• [ABOUT THIS TASK]: Look through the entries below for the line that contains "LA QUINTA (248, 1819)", then set down that line and each one after it exactly, through the last.

##### SOURCE MATERIAL

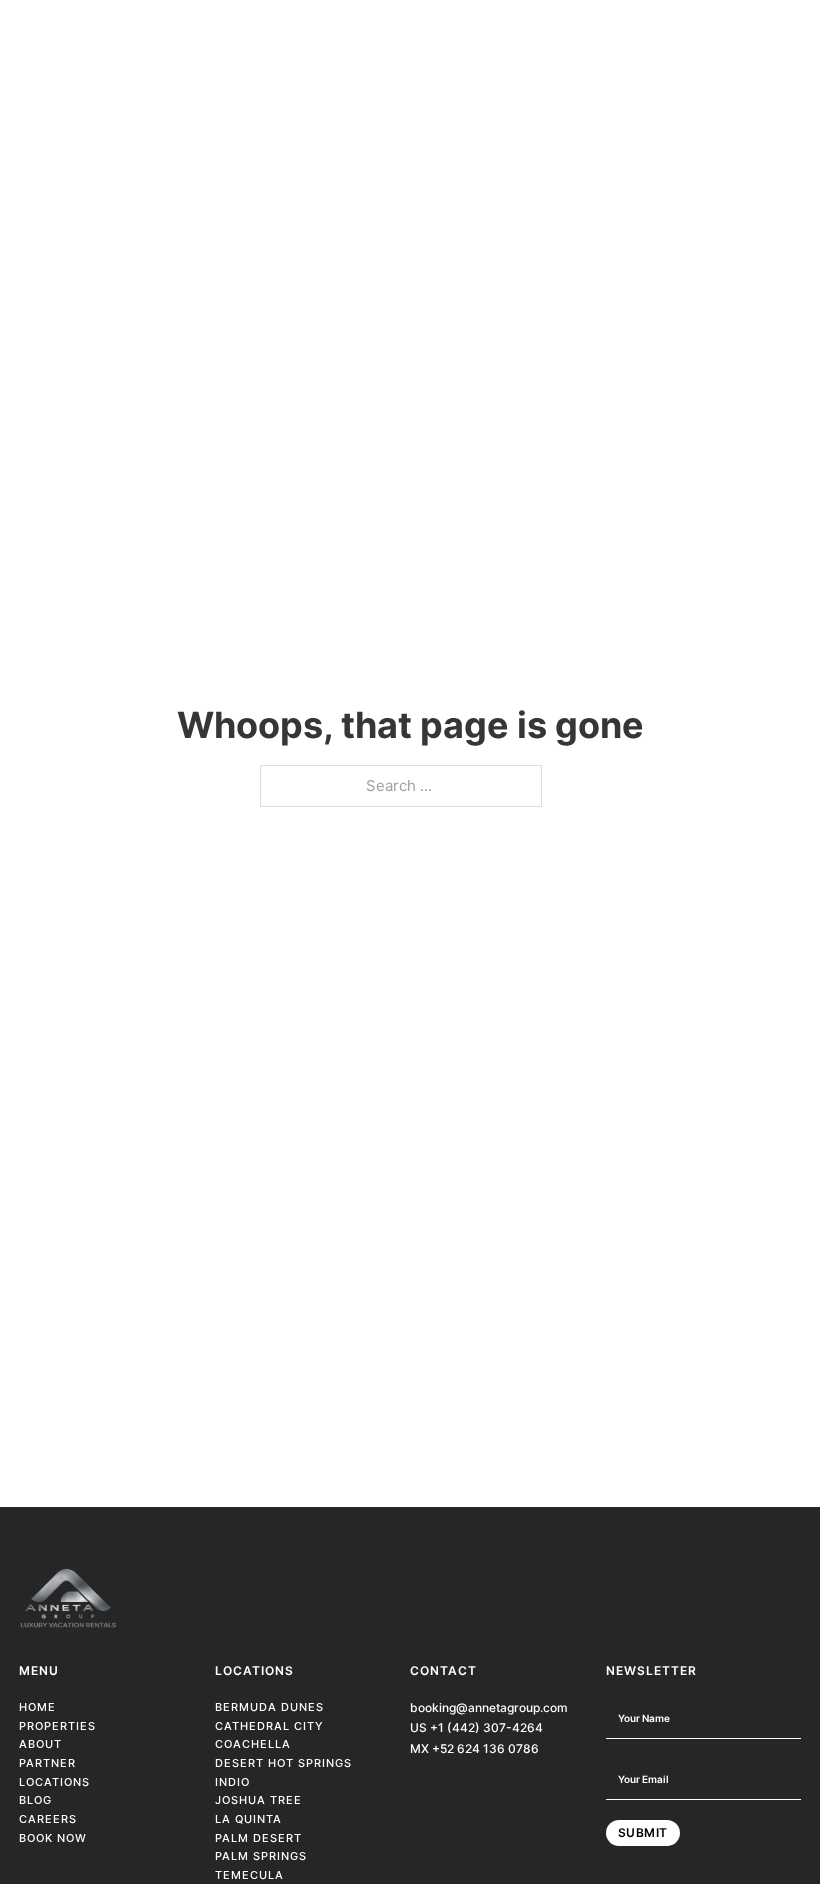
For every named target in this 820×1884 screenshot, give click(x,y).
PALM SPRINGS (261, 1856)
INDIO (232, 1782)
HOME (37, 1707)
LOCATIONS (54, 1782)
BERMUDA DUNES (269, 1707)
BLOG (35, 1800)
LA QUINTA (248, 1819)
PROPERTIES (57, 1726)
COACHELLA (253, 1744)
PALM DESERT (258, 1838)
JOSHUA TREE (258, 1800)
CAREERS (48, 1819)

##########

• [TASK RESULT]:
LA QUINTA (248, 1819)
PROPERTIES (57, 1726)
COACHELLA (253, 1744)
PALM DESERT (258, 1838)
JOSHUA TREE (258, 1800)
CAREERS (48, 1819)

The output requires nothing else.